Alpert Jewish Family Service providing resources to prevent suicide

September is Suicide Prevention Awareness Month
Posted at 1:17 PM, Sep 14, 2021
and last updated 2021-09-14 18:22:18-04

WEST PALM BEACH, Fla. — September is Suicide Prevention Awareness Month, and the Alpert Jewish Family Services is making sure those who need help have access to the resources they need.

Alpert JFS representatives said they use this month to spread hope and distribute vital information to discuss suicide prevention.

Thanks to a state grant, they are providing mental health first aid training to teach participants how to recognize if people are in need of help.

"It teaches specifics about what is mental illness, basic signs and symptoms, what is addiction. How do we respond to somebody who might be experiencing a crisis? How to approach somebody?" said Dr. Elaine Rotenberg, an Alpert JFS clinical psychologist.

Dr. Elaine Rotenberg, Alpert JFS clinical psychologist
Dr. Elaine Rotenberg discusses how the program trains people to spot signs that others may be in distress.

They work with more than a dozen agencies, about 90 trainers in Palm Beach County, who go out into the community and train more than 6,500 individuals in the county.

"It's a course that people take eight hours in person.
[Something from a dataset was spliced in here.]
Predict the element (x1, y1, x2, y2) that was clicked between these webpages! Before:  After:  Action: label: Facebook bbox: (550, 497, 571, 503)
Virtually they take the training, and it's a five-hour course," Rotenberg said.

If you or someone you know is in immediate crisis call 911 or the mobile crisis line at 561-637-2102.

"Traditionally one in four people suffer a mental health crisis within a year," said Alexa Lee, the Palm Beach County Behavioral Health Coalition Director of Programs. "It could be a co-worker, could be a relative, could be a neighbor."

She trains people in the community on the signs to look for.

Alexa Lee
Alexa Lee says they have courses designed for a specific audience like law enforcement or veterans.

"Someone who is sleeping too much, sleeping too little, eating too much, eating too little, using drugs in excess or alcohol in excess," Lee said.

Individuals can also call National Suicide Hotline at 800-273-8255 or text "HOME" to 741741 for further support and resources regarding suicide.

"The goal is to have a healthier more responsible community to save lives, which mental health first aid does, and to get people connected to resources," Rotenberg said.

"We have trainers who speak Creole. We have trainers who speak Spanish, and we have courses that are designed for a specific audience," Lee said. "For example, we have courses that are for law enforcement. We have courses for veterans and their families."